-- Data supplied follows --

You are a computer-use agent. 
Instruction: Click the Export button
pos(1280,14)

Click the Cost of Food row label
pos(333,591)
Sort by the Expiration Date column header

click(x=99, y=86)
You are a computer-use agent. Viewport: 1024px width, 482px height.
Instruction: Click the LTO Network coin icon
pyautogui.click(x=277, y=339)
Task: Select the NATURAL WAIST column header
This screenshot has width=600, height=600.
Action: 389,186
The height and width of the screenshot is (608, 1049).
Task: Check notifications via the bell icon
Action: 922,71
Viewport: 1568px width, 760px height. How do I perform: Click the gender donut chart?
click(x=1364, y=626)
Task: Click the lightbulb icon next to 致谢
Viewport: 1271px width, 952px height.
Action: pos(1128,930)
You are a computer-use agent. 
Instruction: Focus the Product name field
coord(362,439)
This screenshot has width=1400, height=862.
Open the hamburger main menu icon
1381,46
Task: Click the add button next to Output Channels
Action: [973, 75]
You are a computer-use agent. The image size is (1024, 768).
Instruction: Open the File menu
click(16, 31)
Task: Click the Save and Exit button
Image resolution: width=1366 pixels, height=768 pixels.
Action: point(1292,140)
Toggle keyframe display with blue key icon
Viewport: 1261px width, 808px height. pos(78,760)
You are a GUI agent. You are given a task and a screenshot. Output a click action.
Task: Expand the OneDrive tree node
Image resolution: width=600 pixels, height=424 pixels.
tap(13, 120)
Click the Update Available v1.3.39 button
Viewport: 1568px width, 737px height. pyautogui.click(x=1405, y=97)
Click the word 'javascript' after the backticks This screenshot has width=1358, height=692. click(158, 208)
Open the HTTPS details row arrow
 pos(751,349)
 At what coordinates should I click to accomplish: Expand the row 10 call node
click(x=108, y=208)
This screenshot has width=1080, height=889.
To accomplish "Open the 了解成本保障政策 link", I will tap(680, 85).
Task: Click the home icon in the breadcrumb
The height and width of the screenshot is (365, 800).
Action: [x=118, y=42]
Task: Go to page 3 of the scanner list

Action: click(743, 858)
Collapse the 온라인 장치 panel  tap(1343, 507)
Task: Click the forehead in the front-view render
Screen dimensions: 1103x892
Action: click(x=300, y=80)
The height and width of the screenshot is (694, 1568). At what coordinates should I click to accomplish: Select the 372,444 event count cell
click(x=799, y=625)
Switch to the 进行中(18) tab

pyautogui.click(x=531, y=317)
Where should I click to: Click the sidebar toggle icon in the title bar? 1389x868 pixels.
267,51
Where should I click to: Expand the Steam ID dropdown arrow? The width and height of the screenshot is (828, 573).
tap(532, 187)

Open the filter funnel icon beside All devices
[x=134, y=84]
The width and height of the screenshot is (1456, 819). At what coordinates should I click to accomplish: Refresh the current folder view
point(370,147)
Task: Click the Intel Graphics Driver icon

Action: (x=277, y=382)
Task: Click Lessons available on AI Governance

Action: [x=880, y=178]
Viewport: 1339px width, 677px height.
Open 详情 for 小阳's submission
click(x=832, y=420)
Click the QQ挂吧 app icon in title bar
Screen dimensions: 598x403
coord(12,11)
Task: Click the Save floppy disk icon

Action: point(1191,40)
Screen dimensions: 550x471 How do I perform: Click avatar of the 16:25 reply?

-- Data supplied concluded --

Exercise description: Scan the records above for the lines holding "This screenshot has width=1400, height=862." and "This screenshot has width=1080, height=889.". Transcribe those two and every line between them word for word, and no others.

Your response:
This screenshot has width=1400, height=862.
Open the hamburger main menu icon
1381,46
Task: Click the add button next to Output Channels
Action: [973, 75]
You are a computer-use agent. The image size is (1024, 768).
Instruction: Open the File menu
click(16, 31)
Task: Click the Save and Exit button
Image resolution: width=1366 pixels, height=768 pixels.
Action: point(1292,140)
Toggle keyframe display with blue key icon
Viewport: 1261px width, 808px height. pos(78,760)
You are a GUI agent. You are given a task and a screenshot. Output a click action.
Task: Expand the OneDrive tree node
Image resolution: width=600 pixels, height=424 pixels.
tap(13, 120)
Click the Update Available v1.3.39 button
Viewport: 1568px width, 737px height. pyautogui.click(x=1405, y=97)
Click the word 'javascript' after the backticks This screenshot has width=1358, height=692. click(158, 208)
Open the HTTPS details row arrow
 pos(751,349)
 At what coordinates should I click to accomplish: Expand the row 10 call node
click(x=108, y=208)
This screenshot has width=1080, height=889.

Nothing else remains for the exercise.